Tuesday, September 22, 2015
There are 10 days of vacation left. I will spend them being worshipful and grateful.
- Fall colors
- Fall mushrooms
- No bugs
- Clear starry skies with the Milky Way at the zenith
- Baking season begins
- Hunting season
- Time to tour wineries
- Time to prep the fireplace/fire bowl
- Walnuts and hickory nuts
- Caramel apples
- Low humidity
Monday, September 21, 2015
In mid-Missouri woods this week choirs of these mushrooms are growing close to the ground, their cymbal-like caps anywhere from half an inch wide to two inches each, clustered at the bases or stumps of oak trees or bubbling up from buried wood, and from a distance they resemble "hens of the woods," but they've got gills and separate stems and no rings on the stems, so they're ringless honey mushrooms. Whether they taste honeyed I'll never know because the Mycological Society says, "Never eat little brown mushrooms." There's also a "ringed" version, and a semi-look-alike fall mushroom with a bright orange cap that also grows in "bouquets" like these: the Deadly Galerina, also called the Jack O'Lantern. Edible mushrooms to hunt for now include puffballs and "hens of the woods." A famous mycologist told me he frequently receives emails with photos from people who write, "Can you identify this mushroom? I didn't know what it was, so I ate it." Poisonous mushrooms can dissolve your liver and kidneys. Don't risk it.

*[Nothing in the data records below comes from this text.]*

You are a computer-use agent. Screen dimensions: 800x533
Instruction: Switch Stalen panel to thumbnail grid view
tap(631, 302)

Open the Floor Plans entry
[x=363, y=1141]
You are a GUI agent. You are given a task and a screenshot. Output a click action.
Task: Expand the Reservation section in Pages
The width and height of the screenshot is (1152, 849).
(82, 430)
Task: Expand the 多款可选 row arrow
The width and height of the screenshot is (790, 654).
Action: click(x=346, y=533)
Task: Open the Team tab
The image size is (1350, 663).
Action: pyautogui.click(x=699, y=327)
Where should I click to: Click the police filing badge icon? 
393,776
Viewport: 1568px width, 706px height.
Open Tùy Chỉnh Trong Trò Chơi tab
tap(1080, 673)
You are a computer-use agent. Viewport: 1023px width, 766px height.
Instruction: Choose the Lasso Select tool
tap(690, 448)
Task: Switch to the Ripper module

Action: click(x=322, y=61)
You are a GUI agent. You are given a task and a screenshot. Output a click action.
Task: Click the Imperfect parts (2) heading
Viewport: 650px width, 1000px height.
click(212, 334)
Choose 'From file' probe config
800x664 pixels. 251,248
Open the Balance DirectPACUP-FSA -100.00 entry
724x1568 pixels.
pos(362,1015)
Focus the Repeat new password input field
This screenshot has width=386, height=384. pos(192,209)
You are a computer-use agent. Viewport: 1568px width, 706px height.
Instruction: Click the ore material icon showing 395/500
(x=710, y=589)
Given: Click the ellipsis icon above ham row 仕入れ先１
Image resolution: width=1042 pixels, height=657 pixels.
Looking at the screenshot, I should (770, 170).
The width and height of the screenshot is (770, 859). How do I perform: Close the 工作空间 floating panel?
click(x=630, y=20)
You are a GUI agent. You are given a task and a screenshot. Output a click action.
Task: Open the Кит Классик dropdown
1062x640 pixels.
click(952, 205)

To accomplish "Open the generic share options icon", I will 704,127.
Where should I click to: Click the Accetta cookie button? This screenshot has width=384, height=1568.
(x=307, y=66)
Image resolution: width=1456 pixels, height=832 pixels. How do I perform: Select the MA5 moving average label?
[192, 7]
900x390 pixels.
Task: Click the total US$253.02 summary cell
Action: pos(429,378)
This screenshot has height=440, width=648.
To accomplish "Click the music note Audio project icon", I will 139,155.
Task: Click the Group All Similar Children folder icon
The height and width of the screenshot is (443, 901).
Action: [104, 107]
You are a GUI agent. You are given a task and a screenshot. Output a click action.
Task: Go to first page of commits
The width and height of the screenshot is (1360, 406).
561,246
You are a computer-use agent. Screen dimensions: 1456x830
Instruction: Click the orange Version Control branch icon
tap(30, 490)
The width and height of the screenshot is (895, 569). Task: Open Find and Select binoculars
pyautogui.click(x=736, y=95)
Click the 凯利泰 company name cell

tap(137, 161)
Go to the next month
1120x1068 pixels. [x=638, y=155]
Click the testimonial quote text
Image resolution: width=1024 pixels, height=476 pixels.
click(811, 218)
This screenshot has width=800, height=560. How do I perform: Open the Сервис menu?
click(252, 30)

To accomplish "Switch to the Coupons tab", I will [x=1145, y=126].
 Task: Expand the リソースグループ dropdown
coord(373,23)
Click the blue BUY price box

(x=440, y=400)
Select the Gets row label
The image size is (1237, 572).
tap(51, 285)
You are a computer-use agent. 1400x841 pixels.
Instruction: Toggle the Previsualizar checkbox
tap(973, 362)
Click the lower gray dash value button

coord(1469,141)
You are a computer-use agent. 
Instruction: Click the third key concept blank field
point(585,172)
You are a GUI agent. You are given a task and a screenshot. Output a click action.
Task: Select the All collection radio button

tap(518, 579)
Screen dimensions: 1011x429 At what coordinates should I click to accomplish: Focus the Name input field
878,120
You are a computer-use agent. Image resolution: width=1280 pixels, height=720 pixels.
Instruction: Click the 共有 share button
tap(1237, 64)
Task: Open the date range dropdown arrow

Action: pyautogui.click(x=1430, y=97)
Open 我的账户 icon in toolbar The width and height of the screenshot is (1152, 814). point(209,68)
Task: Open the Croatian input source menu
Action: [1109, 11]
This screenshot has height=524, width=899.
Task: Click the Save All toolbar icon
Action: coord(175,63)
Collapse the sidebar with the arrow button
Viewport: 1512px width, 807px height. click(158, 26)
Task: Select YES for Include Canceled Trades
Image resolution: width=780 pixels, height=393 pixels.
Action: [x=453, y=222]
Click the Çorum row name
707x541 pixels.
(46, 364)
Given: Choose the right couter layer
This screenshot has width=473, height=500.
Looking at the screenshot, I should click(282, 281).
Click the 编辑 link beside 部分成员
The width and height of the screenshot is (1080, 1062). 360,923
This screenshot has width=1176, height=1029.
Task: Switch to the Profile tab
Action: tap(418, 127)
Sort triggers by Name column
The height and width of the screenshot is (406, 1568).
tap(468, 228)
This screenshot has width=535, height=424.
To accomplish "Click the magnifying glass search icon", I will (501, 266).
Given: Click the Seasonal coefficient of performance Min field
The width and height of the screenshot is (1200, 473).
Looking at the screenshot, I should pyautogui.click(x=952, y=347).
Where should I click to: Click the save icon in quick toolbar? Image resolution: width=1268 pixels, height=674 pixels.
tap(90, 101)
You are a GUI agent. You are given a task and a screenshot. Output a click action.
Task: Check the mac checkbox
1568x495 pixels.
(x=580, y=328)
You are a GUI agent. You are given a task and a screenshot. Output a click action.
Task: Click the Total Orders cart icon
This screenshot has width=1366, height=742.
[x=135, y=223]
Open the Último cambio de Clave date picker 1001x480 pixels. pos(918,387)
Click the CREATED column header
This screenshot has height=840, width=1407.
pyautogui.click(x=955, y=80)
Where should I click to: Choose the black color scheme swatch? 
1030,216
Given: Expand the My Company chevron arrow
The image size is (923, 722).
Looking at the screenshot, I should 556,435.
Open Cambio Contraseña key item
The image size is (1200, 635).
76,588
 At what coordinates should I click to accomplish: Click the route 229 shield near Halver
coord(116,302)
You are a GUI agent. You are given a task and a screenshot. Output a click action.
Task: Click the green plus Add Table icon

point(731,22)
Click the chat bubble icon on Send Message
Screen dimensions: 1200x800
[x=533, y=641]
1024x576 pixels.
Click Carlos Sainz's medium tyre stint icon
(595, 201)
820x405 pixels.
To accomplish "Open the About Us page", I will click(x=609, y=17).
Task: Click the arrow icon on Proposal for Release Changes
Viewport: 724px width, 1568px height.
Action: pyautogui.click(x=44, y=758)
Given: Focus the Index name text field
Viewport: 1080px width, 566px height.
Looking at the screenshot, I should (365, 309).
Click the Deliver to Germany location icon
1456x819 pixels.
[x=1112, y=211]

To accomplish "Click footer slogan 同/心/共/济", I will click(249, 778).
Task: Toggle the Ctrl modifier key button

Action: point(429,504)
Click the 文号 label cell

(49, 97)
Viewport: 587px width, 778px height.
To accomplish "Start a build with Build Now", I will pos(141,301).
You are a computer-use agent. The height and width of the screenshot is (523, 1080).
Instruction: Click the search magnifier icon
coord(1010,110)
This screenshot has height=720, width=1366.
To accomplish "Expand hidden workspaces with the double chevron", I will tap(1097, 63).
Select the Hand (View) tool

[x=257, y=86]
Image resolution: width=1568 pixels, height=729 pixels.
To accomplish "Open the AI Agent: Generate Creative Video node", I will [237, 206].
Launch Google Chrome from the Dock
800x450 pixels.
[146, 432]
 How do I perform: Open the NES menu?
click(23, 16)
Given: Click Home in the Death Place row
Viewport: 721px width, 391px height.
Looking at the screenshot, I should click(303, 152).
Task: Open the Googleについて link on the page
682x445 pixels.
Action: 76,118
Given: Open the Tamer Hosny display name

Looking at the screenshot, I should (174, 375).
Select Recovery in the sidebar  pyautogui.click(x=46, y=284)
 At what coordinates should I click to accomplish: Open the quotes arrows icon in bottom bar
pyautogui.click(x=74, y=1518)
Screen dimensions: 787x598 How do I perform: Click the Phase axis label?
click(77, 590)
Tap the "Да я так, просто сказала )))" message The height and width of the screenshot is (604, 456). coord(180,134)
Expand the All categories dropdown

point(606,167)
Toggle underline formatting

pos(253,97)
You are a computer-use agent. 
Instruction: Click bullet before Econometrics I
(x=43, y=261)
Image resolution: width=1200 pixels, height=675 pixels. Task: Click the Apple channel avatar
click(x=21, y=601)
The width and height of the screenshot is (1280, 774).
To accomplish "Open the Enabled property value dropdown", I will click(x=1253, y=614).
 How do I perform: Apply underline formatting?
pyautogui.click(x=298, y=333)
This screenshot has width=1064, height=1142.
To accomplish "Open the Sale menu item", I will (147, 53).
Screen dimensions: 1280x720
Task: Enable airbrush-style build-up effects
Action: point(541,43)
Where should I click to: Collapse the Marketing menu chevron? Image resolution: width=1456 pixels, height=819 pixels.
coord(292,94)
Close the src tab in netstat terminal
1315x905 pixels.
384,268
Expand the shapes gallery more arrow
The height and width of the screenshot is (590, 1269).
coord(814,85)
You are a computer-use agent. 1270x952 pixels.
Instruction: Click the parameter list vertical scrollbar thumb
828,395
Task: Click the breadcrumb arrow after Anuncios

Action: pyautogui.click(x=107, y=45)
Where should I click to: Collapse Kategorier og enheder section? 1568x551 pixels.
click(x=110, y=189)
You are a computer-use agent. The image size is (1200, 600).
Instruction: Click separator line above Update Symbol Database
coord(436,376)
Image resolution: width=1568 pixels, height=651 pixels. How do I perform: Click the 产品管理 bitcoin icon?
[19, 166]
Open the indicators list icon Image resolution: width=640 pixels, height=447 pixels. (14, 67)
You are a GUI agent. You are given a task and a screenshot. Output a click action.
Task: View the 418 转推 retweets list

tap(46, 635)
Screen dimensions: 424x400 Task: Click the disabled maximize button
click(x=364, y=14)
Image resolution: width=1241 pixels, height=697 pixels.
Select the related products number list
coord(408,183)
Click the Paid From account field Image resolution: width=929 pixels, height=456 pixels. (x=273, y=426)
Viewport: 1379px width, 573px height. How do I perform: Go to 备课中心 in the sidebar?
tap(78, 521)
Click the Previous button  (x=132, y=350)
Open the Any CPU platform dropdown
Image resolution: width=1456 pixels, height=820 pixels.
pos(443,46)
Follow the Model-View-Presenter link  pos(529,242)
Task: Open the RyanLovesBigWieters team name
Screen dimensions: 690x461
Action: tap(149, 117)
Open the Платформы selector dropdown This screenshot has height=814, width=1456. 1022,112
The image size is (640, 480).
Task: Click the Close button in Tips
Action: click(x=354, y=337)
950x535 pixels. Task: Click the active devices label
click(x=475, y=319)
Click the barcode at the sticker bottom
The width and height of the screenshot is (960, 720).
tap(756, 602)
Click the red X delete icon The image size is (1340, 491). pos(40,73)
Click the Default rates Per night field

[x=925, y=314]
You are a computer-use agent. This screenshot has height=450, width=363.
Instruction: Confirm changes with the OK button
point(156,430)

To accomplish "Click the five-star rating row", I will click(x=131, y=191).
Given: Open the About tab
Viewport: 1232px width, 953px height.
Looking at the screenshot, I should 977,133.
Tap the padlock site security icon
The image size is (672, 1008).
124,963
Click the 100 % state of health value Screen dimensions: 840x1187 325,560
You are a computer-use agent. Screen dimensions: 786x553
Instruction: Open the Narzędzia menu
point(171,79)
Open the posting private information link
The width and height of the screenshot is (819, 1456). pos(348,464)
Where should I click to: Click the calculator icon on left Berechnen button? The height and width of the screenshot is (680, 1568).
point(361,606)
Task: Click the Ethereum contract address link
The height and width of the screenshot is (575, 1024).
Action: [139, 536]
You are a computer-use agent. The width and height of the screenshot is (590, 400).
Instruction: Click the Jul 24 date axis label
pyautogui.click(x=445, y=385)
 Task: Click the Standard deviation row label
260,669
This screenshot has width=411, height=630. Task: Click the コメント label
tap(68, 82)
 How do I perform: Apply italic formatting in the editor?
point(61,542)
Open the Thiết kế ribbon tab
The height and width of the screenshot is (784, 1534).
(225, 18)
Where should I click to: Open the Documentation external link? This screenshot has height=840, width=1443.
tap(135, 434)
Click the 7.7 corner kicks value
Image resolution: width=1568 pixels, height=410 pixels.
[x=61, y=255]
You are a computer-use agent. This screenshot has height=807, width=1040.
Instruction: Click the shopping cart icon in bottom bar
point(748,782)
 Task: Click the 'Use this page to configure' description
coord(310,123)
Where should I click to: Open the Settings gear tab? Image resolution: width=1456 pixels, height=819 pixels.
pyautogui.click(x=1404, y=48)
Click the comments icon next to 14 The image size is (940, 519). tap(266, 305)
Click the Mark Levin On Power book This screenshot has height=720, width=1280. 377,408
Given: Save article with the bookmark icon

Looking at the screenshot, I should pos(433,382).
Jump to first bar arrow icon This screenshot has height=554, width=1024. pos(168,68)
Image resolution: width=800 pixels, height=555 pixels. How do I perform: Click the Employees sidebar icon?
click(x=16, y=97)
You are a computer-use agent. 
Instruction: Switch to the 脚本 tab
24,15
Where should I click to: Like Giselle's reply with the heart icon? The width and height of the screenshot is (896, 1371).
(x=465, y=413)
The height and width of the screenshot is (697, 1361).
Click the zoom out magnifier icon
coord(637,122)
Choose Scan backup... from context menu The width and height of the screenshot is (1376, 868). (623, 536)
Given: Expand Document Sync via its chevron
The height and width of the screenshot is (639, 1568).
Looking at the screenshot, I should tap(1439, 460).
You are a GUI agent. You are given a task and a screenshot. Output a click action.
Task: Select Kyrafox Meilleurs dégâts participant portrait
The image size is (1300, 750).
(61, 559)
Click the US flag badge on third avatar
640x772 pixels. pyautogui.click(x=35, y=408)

Sunday, September 20, 2015
Wednesday, September 16, 2015
Each class begins with calisthenics: pushups, situps, stretches, twists. My 11:00 a.m. class consists of three four-year-olds, a three-year-old, and myself. The sympathetic black belt instructor who knows I'm 58 told me "Do what you can." Thought I was fairly fit from lifting weights and walking.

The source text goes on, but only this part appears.